En torno a doña Francisca, esposa y madre ideal, se disponen, en el último paso de la contradanza, los demás personajes: don Diego cede el puesto de marido al sobrino querido y entre ambos se restablece el antiguo y natural vínculo de padre e hijo; don Diego sube a la cúspide de la pirámide para asumir la dignidad de Padre y dispensar a los jóvenes su protección paterna y paternalista63. El orden social se ha restablecido, al fin y al cabo, sin conmoción ni traumas.






- III -

El sí de las niñas, obra postrevolucionaria de una revolución que no vio nunca España, muestra las dos caras aparentemente antagónicas de un mismo proyecto político, social, intelectual, estético y moral. El triunfo de la razón, el amor al saber, el conocimiento analítico-experimental, el retorno a los principios, el voluntarismo, el humanitarismo, el liberalismo político son patrimonio de una sociedad burguesa y conservadora, protagonista de uno de los mayores cambios que ha visto la historia de la humanidad y de la Revolución que consagró este mismo cambio.
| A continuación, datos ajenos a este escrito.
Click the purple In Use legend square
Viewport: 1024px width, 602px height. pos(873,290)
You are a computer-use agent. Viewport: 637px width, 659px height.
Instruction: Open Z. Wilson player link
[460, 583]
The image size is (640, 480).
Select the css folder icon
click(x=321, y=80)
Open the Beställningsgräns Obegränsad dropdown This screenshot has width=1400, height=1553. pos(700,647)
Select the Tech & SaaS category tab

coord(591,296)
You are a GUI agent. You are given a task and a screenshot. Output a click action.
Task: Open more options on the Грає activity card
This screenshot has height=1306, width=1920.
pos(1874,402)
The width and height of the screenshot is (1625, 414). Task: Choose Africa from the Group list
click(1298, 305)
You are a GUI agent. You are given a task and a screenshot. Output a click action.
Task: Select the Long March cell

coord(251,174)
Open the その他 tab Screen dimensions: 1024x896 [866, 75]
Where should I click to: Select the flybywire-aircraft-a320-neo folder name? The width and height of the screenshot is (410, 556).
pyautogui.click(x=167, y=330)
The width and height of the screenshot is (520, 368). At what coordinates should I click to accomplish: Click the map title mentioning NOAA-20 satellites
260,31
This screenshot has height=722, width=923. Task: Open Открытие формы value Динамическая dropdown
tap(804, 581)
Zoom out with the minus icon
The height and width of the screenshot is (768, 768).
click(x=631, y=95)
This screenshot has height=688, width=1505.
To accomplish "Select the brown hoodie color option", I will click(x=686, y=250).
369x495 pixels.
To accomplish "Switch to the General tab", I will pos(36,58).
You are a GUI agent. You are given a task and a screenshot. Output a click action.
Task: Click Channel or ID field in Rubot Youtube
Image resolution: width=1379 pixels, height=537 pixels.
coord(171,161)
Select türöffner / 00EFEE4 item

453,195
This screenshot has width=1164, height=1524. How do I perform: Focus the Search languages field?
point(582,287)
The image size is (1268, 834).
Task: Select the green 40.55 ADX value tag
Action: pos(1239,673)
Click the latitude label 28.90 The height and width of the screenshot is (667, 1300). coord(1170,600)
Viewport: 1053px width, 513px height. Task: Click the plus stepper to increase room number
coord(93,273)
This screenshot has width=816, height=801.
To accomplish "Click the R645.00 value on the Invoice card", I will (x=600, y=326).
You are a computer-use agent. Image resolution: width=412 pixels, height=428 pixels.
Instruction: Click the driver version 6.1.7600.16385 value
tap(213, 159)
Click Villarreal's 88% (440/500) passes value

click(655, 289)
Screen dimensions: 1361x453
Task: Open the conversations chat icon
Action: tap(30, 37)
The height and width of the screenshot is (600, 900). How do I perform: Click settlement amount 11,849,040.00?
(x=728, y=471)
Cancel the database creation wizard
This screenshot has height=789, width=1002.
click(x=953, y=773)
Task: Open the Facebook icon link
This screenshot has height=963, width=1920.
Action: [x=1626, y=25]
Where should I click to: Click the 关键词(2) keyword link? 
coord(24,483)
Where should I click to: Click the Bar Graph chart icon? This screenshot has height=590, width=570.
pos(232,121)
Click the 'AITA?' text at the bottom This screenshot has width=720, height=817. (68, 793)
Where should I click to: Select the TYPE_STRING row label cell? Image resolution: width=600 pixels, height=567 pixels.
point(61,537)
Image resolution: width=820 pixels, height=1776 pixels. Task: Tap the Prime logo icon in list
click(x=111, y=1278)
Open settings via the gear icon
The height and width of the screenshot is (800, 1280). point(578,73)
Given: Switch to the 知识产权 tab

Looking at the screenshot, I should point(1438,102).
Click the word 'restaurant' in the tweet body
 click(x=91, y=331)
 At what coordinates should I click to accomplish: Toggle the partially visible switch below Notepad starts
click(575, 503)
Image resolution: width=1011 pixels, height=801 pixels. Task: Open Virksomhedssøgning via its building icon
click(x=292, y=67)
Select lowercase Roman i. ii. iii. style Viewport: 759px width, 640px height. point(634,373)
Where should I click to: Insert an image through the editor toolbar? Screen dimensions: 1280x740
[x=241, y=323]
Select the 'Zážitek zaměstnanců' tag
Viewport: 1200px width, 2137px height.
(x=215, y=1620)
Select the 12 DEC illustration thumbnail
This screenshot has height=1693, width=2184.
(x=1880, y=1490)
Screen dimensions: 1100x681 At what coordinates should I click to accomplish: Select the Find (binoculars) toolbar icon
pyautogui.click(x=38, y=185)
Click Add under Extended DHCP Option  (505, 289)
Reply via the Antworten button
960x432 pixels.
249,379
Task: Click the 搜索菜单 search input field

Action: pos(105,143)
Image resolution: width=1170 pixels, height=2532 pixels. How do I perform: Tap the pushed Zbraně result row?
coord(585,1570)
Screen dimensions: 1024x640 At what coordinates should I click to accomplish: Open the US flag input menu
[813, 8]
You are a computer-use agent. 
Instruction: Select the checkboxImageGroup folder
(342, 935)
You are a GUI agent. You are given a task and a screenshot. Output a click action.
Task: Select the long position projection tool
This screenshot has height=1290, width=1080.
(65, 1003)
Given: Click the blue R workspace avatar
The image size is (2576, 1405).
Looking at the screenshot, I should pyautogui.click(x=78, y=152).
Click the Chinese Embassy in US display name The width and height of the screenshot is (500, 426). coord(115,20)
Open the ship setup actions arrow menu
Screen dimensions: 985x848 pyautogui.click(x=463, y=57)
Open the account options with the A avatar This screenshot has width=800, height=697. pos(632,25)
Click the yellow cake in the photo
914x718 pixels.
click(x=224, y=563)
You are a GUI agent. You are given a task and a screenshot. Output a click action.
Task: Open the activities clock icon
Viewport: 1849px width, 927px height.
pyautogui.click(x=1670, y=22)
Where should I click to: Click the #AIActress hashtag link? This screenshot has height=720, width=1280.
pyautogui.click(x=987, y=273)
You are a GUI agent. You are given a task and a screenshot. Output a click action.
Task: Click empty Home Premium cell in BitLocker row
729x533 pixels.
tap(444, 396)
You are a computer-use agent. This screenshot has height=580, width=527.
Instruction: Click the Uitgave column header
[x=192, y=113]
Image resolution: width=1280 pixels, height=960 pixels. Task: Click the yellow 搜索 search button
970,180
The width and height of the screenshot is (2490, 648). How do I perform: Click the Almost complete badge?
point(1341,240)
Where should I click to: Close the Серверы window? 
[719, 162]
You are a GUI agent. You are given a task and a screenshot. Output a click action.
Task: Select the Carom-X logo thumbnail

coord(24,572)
La Francia napoleónica, la obra de David, encarnan la paradoja y el conflicto interior de un proceso que siendo conservador no pudo menos de haber sido y seguir siendo revolucionario. Paradoja y tensión que se perciben asimismo en El sí de las niñas, obra plenamente representativa de una nueva «conciencia europea».

Pero a pesar de su éxito momentáneo, fruto de curiosidad más que de auténtico interés, que lo suscitó en una minoría culta, la incomprensión64 que acogió esta obra de gusto y mensaje europeos adquiere, a la luz de los acontecimientos históricos, un significado profundo. Mucho más que una derrota personal de Leandro Fernández de Moratín, denota la inexistencia en España de una burguesía capitalista ilustrada y liberal que pudiera identificarse con ella65, y el inútil esfuerzo por parte de una faja progresista de la sociedad por mover al compás del pensamiento moderno a un pueblo obstinadamente reaccionario e inerte66.

El sí queda, pues, en el panorama del teatro español, como testimonio de la inutilidad de la evolución del pensamiento en una historia inmóvil.